Diegel a découvert cette perspective pour la première fois en 2020. Il recherchait une image de la comète Neowise, sans chercher le Canada. «Je n’ai pas cherché Montréal, je l’ai découvert complètement par hasard», explique Diegel. « En 2020, j’étais sur la montagne en train de photographier la comète Neowise. J’ai zoomé sur l’horizon pour vérifier ma mise au point lorsque j’ai vu d’étranges formes rectangulaires qui ne ressemblaient à rien de créé par la nature. »

Horizon de Montréal de Smuggs 2020

Avance rapide jusqu’en juin. Face à un après-midi clair et sans nuages, Diegel a reconnu que les variables saisonnières étaient parfaitement alignées pour une deuxième photo de la ligne d’horizon de Montréal. « Normalement, ce sont certaines des conditions que j’apprécie le moins pour la photographie de paysage », note Diegel. « Même si la lumière n’était pas idéale pour une scène de grande envergure, elle était parfaite pour zoomer sur l’horizon au crépuscule et capturer une vue dégagée de la ville.

Une autre variable saisonnière qui ajoute encore plus de piquant à cette image est le fait que nous sommes proches du solstice d’été. Pendant les jours les plus longs de l’année, le soleil se couche dans le ciel du nord-ouest, non loin de l’horizon de la ville. Pour démontrer le point de vue aux sceptiques en ligne, Diegel a publié une visite guidée depuis son point d’observation exact au sommet du Sterling Lift. La bobine montre précisément comment la caméra s’aligne avec l’horizon lointain.

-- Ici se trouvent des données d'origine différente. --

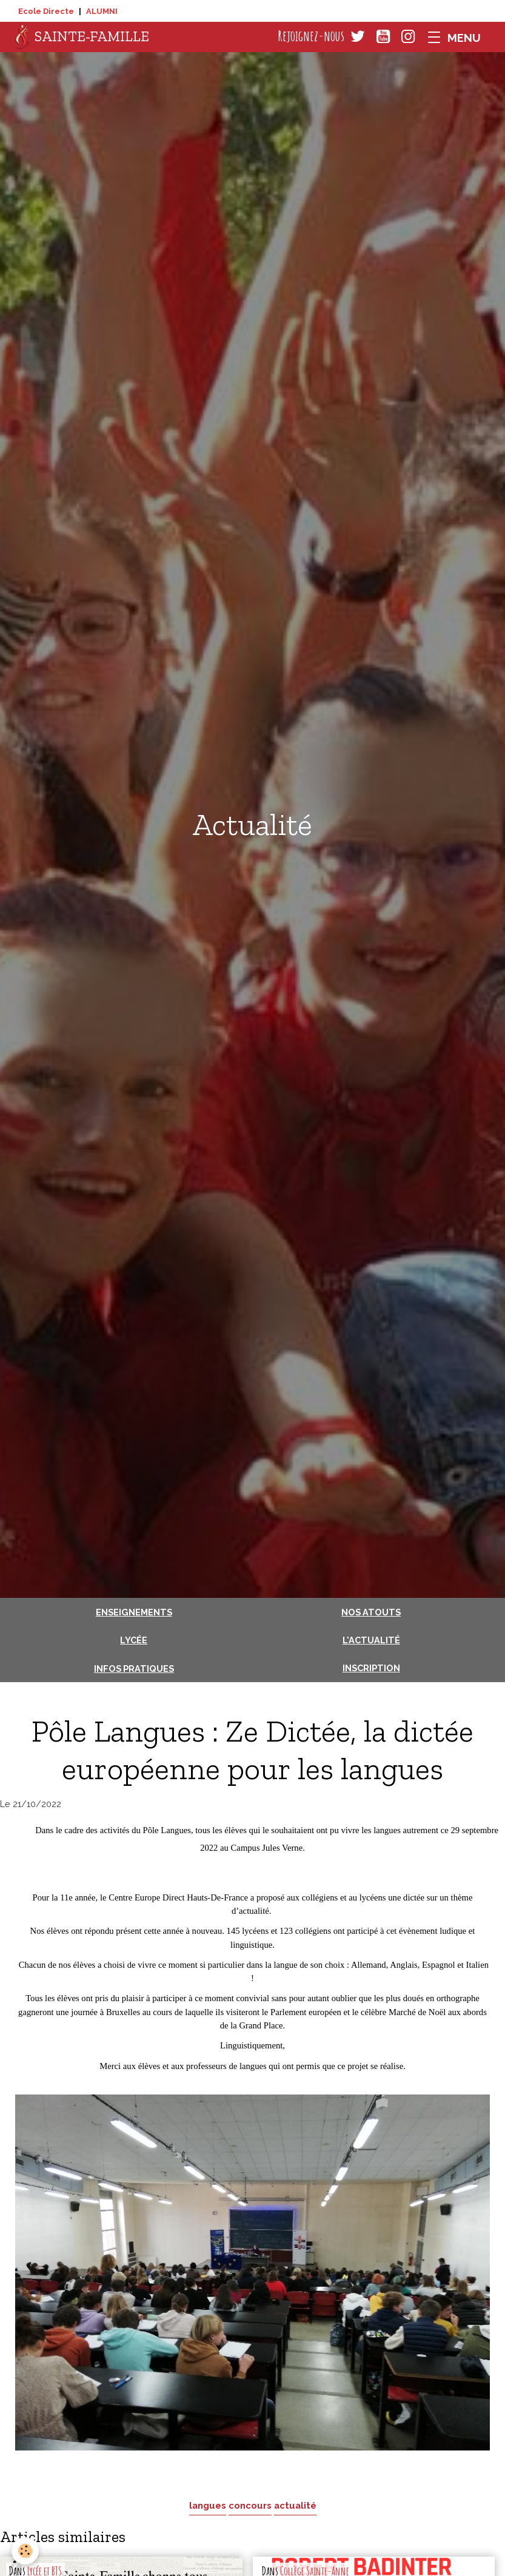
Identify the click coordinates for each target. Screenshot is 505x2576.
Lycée (133, 1640)
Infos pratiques (134, 1668)
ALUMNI (102, 11)
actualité (295, 2505)
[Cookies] (25, 2550)
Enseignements (134, 1612)
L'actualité (371, 1640)
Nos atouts (371, 1612)
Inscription (371, 1668)
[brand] (82, 37)
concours (250, 2505)
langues (207, 2505)
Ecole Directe (46, 11)
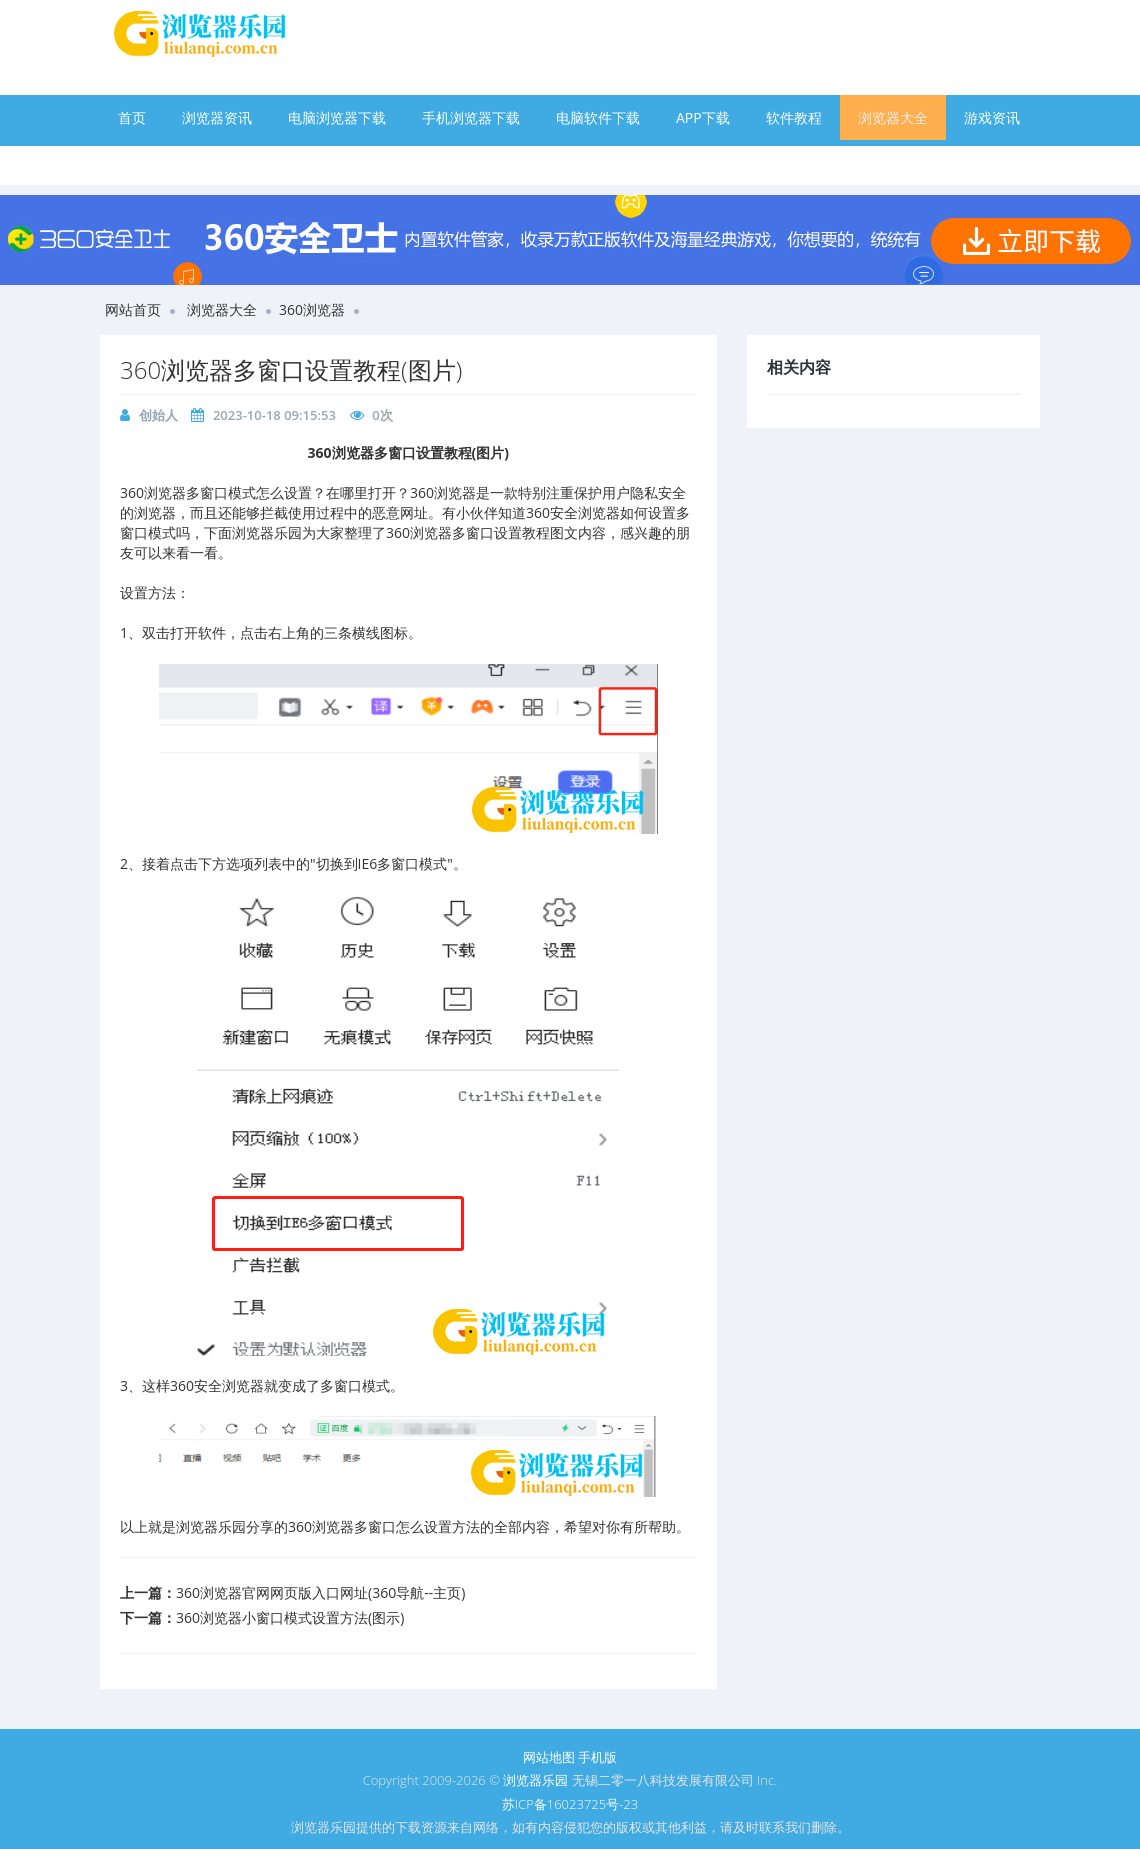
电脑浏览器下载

L’image de l’horizon montréalais de Diegel a éveillé l’imagination de ses abonnés Instagram. Les commentaires ont immédiatement commencé à affluer, demandant également une vue sur Montréal depuis le Jay Peak Resort. Cela a amené Diegel à fouiller dans ses archives, où il a découvert une photo d’astrophotographie prise par Jay en 2014 qui a également capturé l’horizon de la ville par accident. Avec un équipement moderne qui offre aujourd’hui le double de la distance focale, il prévoit de chasser à nouveau l’horizon nord bientôt.

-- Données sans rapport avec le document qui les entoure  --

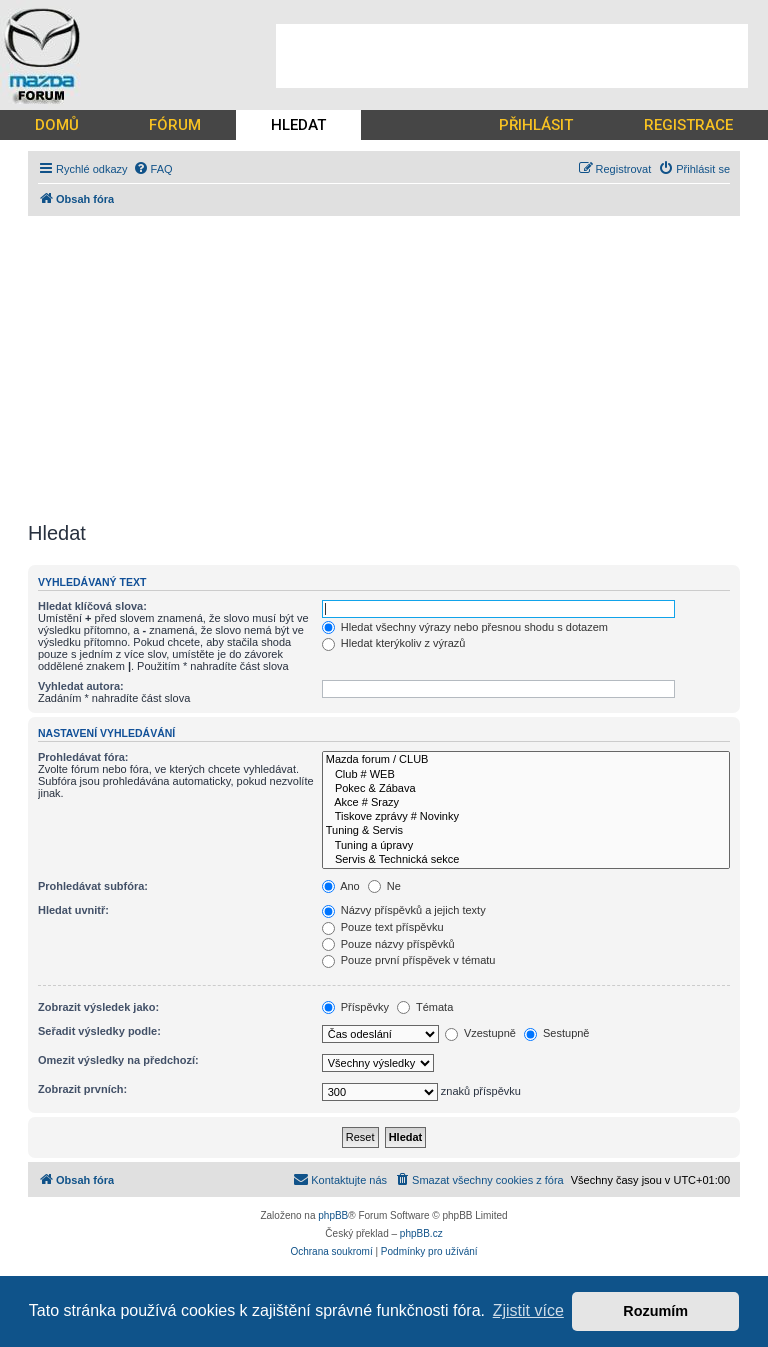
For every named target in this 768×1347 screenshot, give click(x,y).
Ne (384, 886)
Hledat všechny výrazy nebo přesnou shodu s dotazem (465, 627)
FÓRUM (175, 125)
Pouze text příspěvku (383, 927)
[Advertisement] (512, 56)
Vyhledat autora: (81, 686)
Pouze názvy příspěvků (388, 944)
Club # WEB (526, 775)
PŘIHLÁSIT (536, 125)
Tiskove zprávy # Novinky (526, 817)
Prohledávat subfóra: (93, 886)
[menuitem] (153, 169)
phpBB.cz (421, 1233)
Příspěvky (355, 1007)
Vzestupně (480, 1033)
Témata (425, 1007)
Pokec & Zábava (526, 789)
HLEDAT (298, 125)
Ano (341, 886)
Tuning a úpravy (526, 846)
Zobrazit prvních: (82, 1089)
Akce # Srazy (526, 803)
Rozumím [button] (655, 1311)
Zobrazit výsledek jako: (98, 1007)
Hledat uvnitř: (73, 910)
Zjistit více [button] (528, 1310)
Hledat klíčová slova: (92, 606)
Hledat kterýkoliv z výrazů (394, 643)
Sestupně (557, 1033)
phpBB (333, 1215)
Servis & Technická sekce (526, 860)
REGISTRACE (688, 125)
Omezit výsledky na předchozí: (118, 1060)
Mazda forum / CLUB (526, 760)
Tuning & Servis (526, 831)
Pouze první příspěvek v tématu (409, 960)
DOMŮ (57, 125)
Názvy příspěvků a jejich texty (404, 910)
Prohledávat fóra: (83, 757)
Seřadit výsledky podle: (99, 1031)
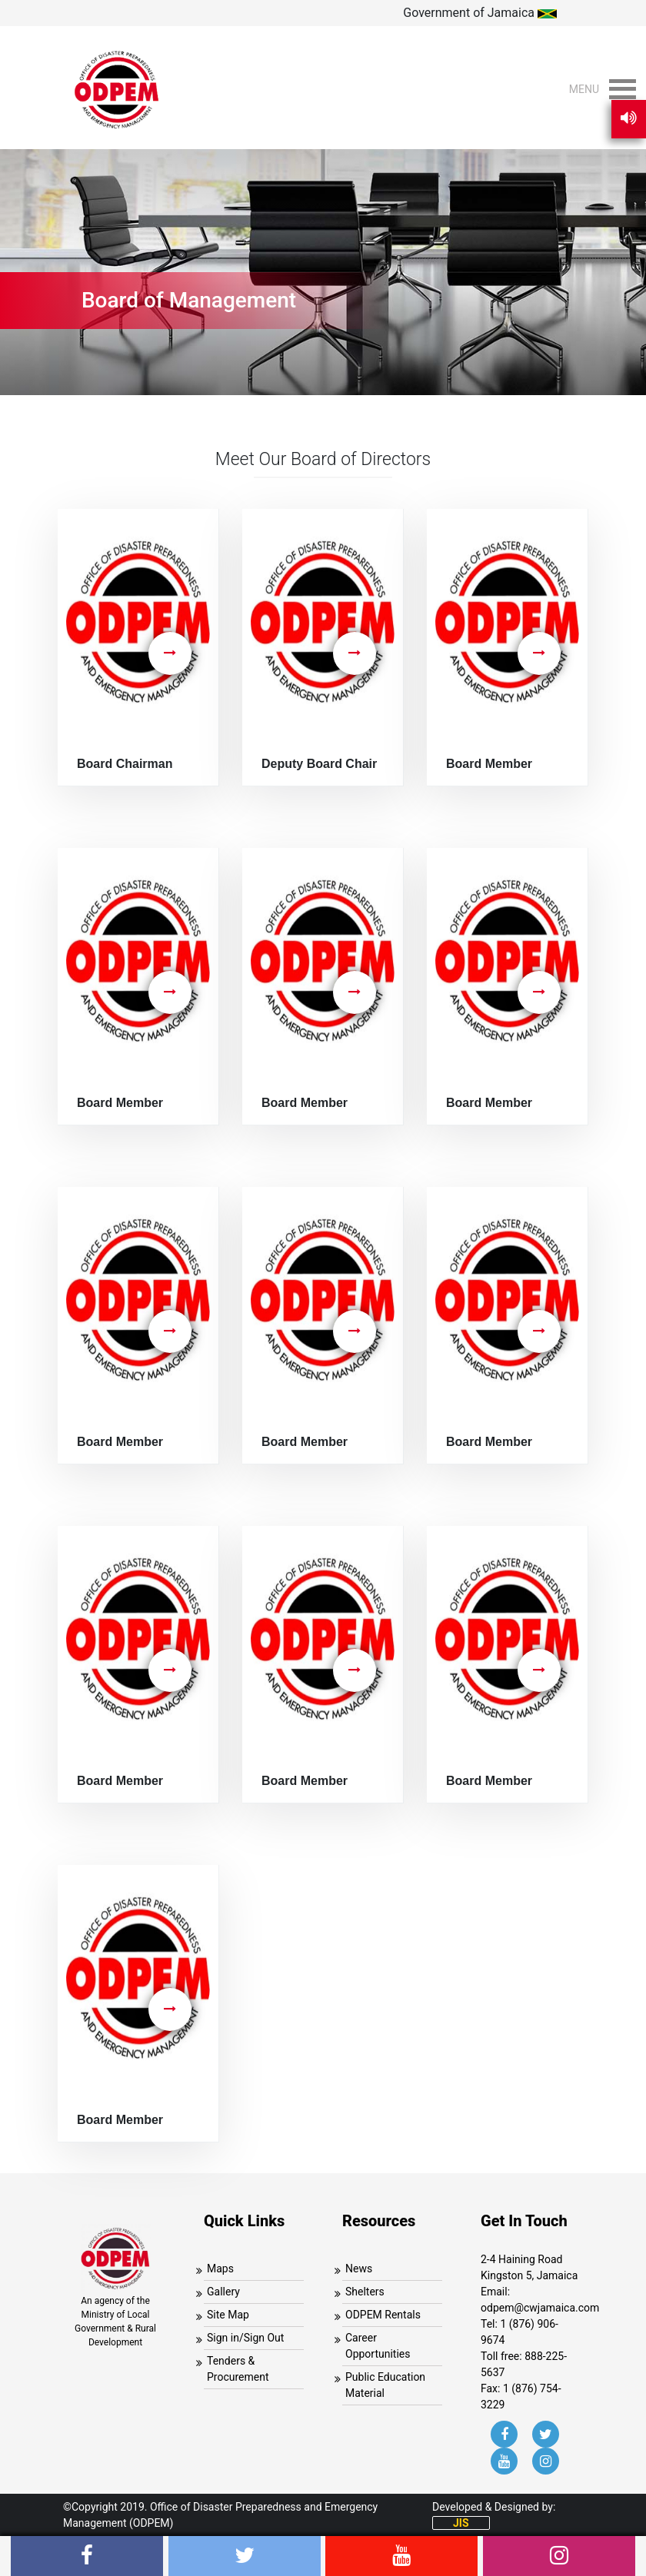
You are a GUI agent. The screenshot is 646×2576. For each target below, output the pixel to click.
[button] (584, 89)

L’âme de la route de montagne

Avant de s’installer dans le nord du Vermont en 2005, Diegel vivait à Mystic, dans le Connecticut. « Mystic est un endroit magnifique », dit Diegel, « mais je suis plus un amateur de montagne que d’eau, alors quand un ami m’a dit qu’il déménageait dans le Vermont et cherchait un colocataire, j’ai sauté sur l’occasion. »

« Par souci d’honnêteté, je n’ai aucun lien personnel avec Montréal », admet Diegel, qui n’a passé qu’un seul après-midi dans la ville. J’ai cependant un lien très significatif avec Smuggs. Lorsque j’ai déménagé en ville en 2005, mon premier emploi était barman au complexe. Je n’avais jamais skié ou fait du snowboard de ma vie, mais la communauté Smugglers’ Notch m’a pris sous son aile et m’a appris à faire du snowboard à l’âge de 30 ans.

« Chaque fois que je suis en montagne, mes pensées se calment et mon stress s’évanouit dans une sorte d’euphorie entièrement naturelle. C’est exactement ce que j’essaie de capturer avec ma photographie, et c’est ce que j’espère que mon travail pourra inspirer à d’autres personnes.

Lorsqu’il ne photographie pas les Montagnes Vertes, Diegel canalise cette énergie créatrice vers sa communauté. Il possède et exploite The Artisan Shop aux studios Iris Lane, situés à seulement quelques kilomètres en contrebas du Smugglers’ Notch Resort, sur la route de montagne. La galerie indépendante expose ses photographies d’art, aux côtés du travail de 30 autres artistes et créateurs locaux.

Ce col de montagne reste un témoignage de la riche culture du ski et de l’équitation dans le comté de Lamoille et en Nouvelle-Angleterre. L’Est n’a peut-être pas l’immense verticalité des destinations occidentales, mais il conserve une identité créative et un horizon unique qui ne peuvent tout simplement pas être reproduits ailleurs. Pour acheter une impression de la ligne d’horizon de Montréal ou pour explorer le travail de créateurs locaux, arrêtez-vous à The Artisan Shop aux studios Iris Lane sur la route 108.